Return the rows below word for word, from the line with "Focus the plus sign quantity button field" to the line with "pos(1114,405)", both of those lines included.
Extracted entries start
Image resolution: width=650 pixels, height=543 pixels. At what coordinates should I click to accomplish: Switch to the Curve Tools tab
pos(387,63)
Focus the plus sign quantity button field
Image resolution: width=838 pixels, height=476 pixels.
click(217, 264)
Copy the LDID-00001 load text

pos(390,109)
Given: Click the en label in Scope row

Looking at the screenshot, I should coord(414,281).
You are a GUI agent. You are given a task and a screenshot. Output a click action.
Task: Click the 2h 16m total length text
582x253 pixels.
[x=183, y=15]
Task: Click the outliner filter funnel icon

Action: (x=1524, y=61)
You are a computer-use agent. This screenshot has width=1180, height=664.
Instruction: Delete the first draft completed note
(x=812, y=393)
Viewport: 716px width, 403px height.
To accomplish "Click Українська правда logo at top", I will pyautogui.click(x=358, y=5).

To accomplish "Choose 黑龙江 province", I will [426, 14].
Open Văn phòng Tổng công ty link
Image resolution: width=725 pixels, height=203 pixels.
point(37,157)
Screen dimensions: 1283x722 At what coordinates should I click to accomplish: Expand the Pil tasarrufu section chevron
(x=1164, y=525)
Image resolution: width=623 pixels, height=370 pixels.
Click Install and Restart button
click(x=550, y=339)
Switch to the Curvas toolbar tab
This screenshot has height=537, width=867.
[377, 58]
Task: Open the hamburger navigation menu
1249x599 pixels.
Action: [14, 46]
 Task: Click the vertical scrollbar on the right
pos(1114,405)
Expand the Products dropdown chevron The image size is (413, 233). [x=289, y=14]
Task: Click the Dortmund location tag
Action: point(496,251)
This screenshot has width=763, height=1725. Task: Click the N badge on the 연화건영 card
Extracted entries end
> [Problem solution]:
Focus the plus sign quantity button field
Image resolution: width=838 pixels, height=476 pixels.
click(217, 264)
Copy the LDID-00001 load text

pos(390,109)
Given: Click the en label in Scope row

Looking at the screenshot, I should coord(414,281).
You are a GUI agent. You are given a task and a screenshot. Output a click action.
Task: Click the 2h 16m total length text
582x253 pixels.
[x=183, y=15]
Task: Click the outliner filter funnel icon

Action: (x=1524, y=61)
You are a computer-use agent. This screenshot has width=1180, height=664.
Instruction: Delete the first draft completed note
(x=812, y=393)
Viewport: 716px width, 403px height.
To accomplish "Click Українська правда logo at top", I will pyautogui.click(x=358, y=5).

To accomplish "Choose 黑龙江 province", I will [426, 14].
Open Văn phòng Tổng công ty link
Image resolution: width=725 pixels, height=203 pixels.
point(37,157)
Screen dimensions: 1283x722 At what coordinates should I click to accomplish: Expand the Pil tasarrufu section chevron
(x=1164, y=525)
Image resolution: width=623 pixels, height=370 pixels.
Click Install and Restart button
click(x=550, y=339)
Switch to the Curvas toolbar tab
This screenshot has height=537, width=867.
[377, 58]
Task: Open the hamburger navigation menu
1249x599 pixels.
Action: [14, 46]
 Task: Click the vertical scrollbar on the right
pos(1114,405)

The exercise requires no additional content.